Blue Affair

Kosuke Okahara

7. Februar 2022

Der japanische Künstler Kosuke Okahara spricht über seine experimentelle Dokumentation, die Träume und Realität miteinander verwebt.
Blue Affair von Kosuke Okahara ist eine visuelle Arbeit, die auf den Träumen von seiner Zeit in der Stadt Koza (Okinawa, Japan) basiert. Als experimentelle Dokumentation seiner Erfahrungen in Koza produzierte er einen Film aus Standbildern und ein Fotobuch, das seine Erinnerungen und Eindrücke von diesem Ort und den Menschen, denen er dort begegnete, nachzeichnet.

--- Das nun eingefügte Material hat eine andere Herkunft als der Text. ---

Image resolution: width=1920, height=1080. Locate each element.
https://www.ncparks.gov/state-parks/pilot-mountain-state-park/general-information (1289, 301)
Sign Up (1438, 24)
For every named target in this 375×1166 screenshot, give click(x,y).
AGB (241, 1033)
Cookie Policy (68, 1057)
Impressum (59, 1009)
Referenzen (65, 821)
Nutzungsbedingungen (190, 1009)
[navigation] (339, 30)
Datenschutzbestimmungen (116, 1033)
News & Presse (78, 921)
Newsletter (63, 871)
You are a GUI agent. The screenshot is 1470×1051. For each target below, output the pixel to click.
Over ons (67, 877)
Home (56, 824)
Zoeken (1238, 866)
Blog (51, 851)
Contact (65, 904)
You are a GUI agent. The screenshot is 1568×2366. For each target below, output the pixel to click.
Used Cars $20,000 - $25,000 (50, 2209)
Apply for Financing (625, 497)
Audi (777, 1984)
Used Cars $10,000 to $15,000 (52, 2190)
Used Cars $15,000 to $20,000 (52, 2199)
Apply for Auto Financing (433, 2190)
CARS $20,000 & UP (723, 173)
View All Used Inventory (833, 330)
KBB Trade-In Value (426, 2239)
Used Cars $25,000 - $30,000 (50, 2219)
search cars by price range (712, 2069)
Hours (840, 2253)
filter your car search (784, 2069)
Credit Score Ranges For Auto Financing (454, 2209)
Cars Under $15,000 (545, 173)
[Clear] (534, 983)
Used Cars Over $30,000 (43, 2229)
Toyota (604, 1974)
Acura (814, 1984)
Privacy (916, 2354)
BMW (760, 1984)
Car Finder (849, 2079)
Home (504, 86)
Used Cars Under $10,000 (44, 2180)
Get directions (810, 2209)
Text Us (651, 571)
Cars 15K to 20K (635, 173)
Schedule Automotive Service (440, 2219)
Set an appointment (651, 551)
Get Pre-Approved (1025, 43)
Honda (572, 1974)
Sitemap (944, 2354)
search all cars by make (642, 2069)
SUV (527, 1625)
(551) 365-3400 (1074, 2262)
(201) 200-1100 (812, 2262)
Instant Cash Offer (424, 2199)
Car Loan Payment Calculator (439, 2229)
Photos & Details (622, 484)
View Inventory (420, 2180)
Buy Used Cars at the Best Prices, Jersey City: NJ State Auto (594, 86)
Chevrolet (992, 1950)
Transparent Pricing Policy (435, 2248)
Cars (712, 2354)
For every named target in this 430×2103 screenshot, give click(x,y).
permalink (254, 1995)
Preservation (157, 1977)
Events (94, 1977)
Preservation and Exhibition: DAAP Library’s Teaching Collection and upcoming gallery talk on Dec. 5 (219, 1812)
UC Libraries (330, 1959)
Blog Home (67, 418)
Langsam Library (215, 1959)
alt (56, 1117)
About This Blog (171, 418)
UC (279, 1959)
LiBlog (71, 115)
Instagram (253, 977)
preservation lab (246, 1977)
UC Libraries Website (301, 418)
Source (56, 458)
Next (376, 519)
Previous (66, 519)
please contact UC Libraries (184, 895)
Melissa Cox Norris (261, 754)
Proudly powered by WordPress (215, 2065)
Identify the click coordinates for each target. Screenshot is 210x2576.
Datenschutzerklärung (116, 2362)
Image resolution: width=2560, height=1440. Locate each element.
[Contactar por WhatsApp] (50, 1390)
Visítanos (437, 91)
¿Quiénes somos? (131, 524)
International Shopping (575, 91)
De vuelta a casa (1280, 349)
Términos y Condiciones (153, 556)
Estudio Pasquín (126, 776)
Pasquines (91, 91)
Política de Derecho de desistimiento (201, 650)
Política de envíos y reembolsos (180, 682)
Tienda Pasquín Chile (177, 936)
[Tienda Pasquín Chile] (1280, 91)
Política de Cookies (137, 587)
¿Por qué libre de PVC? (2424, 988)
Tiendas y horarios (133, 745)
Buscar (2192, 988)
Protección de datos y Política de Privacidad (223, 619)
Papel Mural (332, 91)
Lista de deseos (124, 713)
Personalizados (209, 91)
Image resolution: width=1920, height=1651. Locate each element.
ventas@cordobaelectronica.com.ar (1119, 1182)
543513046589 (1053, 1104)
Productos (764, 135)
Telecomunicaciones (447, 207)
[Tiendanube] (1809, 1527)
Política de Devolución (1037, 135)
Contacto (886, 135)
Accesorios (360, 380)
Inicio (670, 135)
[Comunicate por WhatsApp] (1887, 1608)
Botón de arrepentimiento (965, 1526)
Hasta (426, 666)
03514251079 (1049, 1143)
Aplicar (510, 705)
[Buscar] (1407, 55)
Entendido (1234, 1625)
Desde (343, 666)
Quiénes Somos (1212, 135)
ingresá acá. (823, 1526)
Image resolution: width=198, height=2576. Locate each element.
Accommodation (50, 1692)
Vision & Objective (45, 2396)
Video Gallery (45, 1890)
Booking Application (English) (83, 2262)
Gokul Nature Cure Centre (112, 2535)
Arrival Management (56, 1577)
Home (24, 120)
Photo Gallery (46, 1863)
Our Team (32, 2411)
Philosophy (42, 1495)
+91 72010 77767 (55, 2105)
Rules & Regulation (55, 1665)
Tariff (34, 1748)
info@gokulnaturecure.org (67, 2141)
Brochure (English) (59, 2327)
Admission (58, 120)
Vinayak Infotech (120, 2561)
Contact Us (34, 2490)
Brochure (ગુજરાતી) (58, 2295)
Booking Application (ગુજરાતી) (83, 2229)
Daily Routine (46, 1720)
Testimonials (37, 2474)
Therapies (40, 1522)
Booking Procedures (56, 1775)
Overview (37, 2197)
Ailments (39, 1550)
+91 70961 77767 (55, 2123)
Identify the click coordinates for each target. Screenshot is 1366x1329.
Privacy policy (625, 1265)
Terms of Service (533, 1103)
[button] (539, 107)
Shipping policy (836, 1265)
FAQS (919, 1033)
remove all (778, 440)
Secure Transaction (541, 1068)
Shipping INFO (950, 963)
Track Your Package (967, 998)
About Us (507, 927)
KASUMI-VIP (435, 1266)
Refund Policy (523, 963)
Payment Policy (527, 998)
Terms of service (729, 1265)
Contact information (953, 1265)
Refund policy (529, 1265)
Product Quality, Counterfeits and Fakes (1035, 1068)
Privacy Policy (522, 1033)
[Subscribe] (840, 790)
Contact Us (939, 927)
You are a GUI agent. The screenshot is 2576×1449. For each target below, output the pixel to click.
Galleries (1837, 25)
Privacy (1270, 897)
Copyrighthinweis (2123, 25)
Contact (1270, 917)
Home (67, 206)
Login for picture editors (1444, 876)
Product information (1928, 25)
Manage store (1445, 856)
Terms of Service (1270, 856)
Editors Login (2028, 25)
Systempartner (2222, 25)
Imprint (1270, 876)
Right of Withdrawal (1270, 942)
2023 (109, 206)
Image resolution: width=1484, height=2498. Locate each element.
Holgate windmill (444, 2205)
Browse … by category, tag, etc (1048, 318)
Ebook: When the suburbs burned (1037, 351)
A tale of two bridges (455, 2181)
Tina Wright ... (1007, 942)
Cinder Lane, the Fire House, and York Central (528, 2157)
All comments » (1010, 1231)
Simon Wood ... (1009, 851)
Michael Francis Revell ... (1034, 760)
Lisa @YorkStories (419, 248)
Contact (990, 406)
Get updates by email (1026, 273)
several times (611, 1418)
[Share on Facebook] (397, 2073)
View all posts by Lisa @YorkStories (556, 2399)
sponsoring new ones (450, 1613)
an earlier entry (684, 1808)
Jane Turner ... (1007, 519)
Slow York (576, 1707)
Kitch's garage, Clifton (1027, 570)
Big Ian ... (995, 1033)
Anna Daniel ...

LFI: Worum geht es bei „Blue Affair"?
Kosuke Okahara: In dieser Arbeit geht es um meine Träume von meiner Zeit in Koza. Es war ein Zufall, dass ich die Stadt nach einem Auftrag im Jahr 2017 besuchte. Ich traf einige Leute in einer behelfsmäßigen Bar in einer kleinen Gasse. Die Menschen, denen ich in der Stadt begegnete, zogen mich irgendwie an, und so begann ich, Fotos von ihnen und der Stadt selbst zu machen. Ich lernte sehr interessante Personen kennen und hatte ziemlich intensive Erlebnisse. Die Leute in Koza verwirrten mich, weil sie freundlich, aber auch grob sind und sich irgendwie widersprüchlich verhalten – rau, aber auch sehr menschlich.
Bald nach meiner Rückkehr aus Koza begannen diese Begegnungen, in meinen Träumen zu erscheinen, was mich dazu brachte, in die Stadt zurückzukehren. Das tat ich dann auch – viele Male. Nachdem ich drei Jahre lang dort fotografiert hatte, dachte ich nicht daran, dass es sich um ein Projekt handelte, denn ich wollte einfach nur Menschen begegnen und Fotos machen. Ich hatte kein konkretes Ziel vor Augen, wie bei anderen Projekten, die ich zuvor gemacht hatte. All die Zeit, die ich in der Stadt verbrachte, war wie ein Traum, und die Bilder waren wie Erinnerungen aus meinem Traum, obwohl sie real sind.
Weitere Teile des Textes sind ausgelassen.